Each type of nickel-containing alloy is a unique substance with its own special physico-chemical and biological properties that differ from those of its individual metal constituents. The potential toxicity of a nickel alloy (including carcinogenic effects) must, therefore, be considered separately from the potential toxicity of nickel metal itself and other nickel-containing alloys.
While there are no studies of nickel workers exposed solely to nickel alloys in the absence of metallic or oxidic nickel, studies on stainless steel and nickel alloy workers (who would likely have low level nickel alloy exposures) suggest an absence of nickel-related excess cancer risk. Intratracheal studies on animals have generally shown an absence of cancer risk in animals exposed to nickel alloys. Collectively, these studies suggest that nickel alloys do not act as respiratory carcinogens. For many alloys, this may be due to their corrosion resistance which results in reduced releases of metal ions to target tissues.
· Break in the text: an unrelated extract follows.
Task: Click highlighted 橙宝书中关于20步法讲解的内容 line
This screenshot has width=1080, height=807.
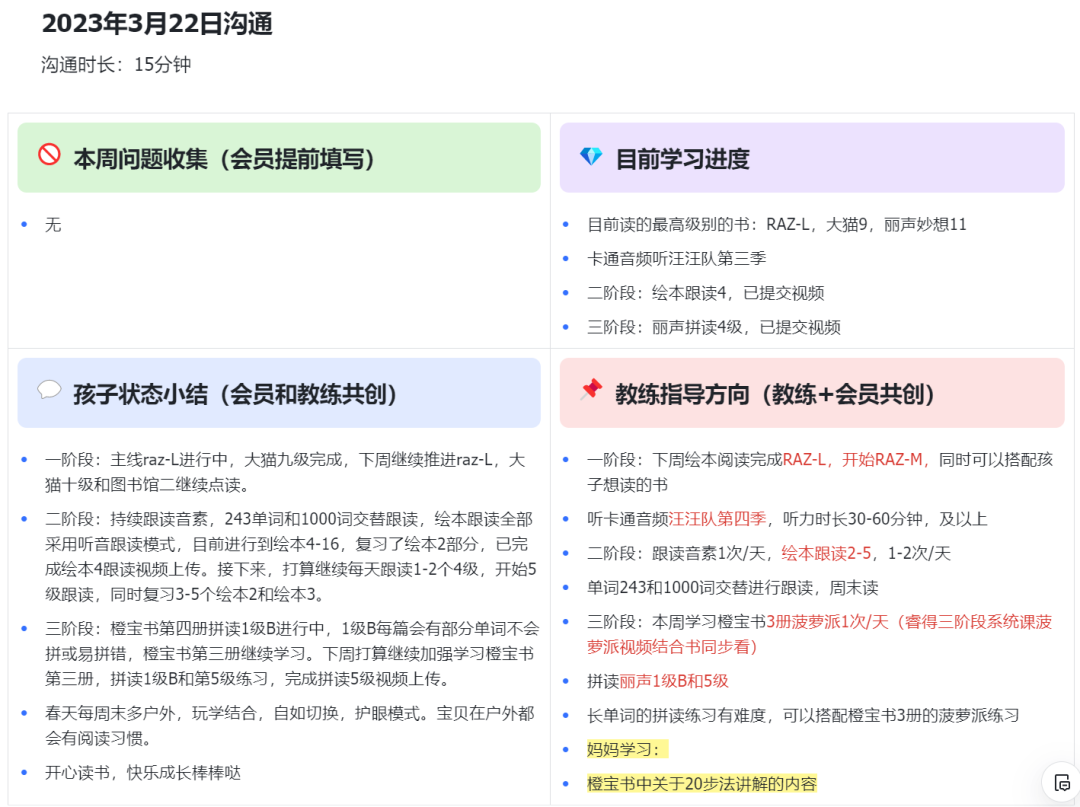Action: tap(702, 783)
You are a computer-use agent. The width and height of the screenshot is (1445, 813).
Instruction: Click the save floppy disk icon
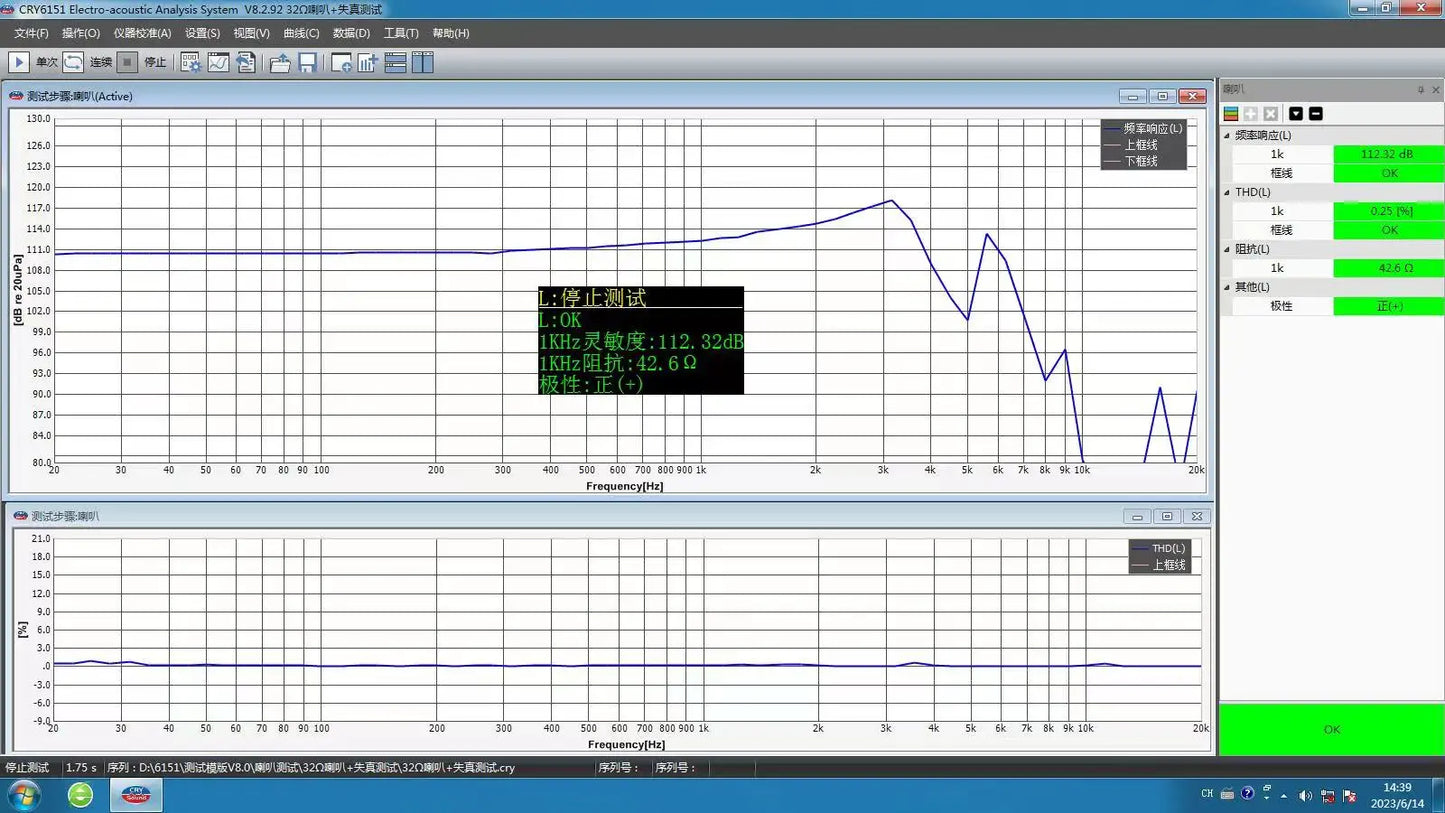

With respect to non-carcinogenic respiratory effects, no animal data are available for determining such effects, and the human studies that have looked at such endpoints have generally shown no increased mortality due to non-malignant respiratory disease.
Because alloys are specifically formulated to meet the need for manufactured products that are durable and corrosion resistant, an important property of all alloys and metals is that they be insoluble in aqueous solutions. They can, however, react (corrode) in the presence of other media. Of particular importance to dermal exposures is the potential of individual alloys to corrode in sweat. The potential for nickel alloys to elicit an allergic reaction in occupational settings will depend on both the sweat resistant properties of the alloy and the amount of time a worker is in direct and prolonged skin contact with an alloy. Alloys that release less than 0.5 µg/cm2/week are generally believed to be protective of the majority of nickel- sensitized individuals when in direct and prolonged skin contact. Alloys that release greater than 0.5 µg/cm2/week of nickel may not, in and of themselves, be harmful. They may be used safely when not in direct and prolonged contact with the skin or when appropriate protective clothing is worn.